# VSV Disease



## Vol (Jul 5, 2009)

Seems to be focused West of the Mississippi....for now.

Regards, Mike

http://www.dtnprogressivefarmer.com/dtnag/common/link.do?symbolicName=/free/news/template1&paneContentId=2003&paneParentId=70452&product=/ag/free/home/quickview&vendorReference=0702DDBA


----------



## IHCman (Aug 27, 2011)

link took me to a different article on forage quality.


----------



## swmnhay (Jun 13, 2008)

IHCman said:


> link took me to a different article on forage quality.


Have to subscribe to it to get full article.I copy & pasted what I could.

BIRMINGHAM, Ala. (DTN) -- Wyoming State Veterinarian Jim Logan is looking forward to some cold weather. Freezing temperatures should mark the end of this year's outbreak of vesicular stomatitis virus (VSV).

It's been an unusually heavy year for the virus, which is primarily spread by flies and midges, and is identified only through the testing of samples taken from an affected animal.

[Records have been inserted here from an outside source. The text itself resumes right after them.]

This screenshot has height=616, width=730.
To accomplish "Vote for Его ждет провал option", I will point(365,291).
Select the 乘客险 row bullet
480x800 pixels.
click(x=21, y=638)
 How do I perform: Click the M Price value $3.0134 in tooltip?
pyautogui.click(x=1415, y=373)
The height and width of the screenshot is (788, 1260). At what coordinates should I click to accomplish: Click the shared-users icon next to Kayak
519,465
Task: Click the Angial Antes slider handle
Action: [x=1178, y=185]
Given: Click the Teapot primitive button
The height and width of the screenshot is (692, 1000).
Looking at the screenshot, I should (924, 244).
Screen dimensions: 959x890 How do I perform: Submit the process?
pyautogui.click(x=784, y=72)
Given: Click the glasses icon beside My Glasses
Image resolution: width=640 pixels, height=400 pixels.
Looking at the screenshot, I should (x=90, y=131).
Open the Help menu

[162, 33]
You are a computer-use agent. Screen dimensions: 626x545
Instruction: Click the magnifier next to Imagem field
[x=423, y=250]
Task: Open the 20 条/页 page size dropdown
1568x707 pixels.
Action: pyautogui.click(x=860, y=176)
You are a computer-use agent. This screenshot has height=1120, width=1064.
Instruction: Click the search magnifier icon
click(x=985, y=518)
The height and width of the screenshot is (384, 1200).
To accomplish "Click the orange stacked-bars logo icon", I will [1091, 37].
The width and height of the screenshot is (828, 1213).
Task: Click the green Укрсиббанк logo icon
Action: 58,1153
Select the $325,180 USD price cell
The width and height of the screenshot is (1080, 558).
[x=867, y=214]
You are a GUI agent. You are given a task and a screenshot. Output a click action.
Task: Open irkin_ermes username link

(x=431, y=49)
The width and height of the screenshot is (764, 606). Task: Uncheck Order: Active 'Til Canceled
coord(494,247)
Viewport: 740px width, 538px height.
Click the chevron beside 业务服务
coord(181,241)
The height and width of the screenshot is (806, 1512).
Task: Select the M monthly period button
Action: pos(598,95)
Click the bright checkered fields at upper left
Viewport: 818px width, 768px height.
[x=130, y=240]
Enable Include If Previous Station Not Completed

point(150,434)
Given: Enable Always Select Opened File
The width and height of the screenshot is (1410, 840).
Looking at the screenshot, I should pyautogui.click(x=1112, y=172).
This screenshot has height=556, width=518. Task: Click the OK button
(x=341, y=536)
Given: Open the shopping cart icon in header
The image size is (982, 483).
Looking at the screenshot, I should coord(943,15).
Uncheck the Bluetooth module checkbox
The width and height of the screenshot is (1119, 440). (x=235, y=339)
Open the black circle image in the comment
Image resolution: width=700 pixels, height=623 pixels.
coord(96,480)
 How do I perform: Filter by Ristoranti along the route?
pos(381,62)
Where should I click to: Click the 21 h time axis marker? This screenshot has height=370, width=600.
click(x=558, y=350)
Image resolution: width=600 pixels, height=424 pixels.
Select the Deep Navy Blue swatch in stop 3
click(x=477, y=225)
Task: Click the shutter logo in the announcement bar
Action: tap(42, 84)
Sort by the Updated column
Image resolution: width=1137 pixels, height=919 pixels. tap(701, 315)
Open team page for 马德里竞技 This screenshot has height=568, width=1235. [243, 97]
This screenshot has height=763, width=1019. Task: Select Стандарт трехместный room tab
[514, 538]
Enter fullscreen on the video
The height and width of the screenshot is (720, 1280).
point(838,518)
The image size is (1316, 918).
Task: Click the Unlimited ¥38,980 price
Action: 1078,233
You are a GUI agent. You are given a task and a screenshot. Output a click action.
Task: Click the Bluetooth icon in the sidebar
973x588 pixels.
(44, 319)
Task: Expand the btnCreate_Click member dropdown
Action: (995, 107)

Those samples can include blood, tissue and/or swabs of lesions. Federal and state requirements classify VSV as a reportable animal disease.

"The first sign you'll usually see in cattle and horses, which are the two primary species we ...


----------



## Vol (Jul 5, 2009)

Maybe thats what I need to start doing on DTN....copy and paste....when posted this morning it was not on subscription yet.

Regards, Mike


----------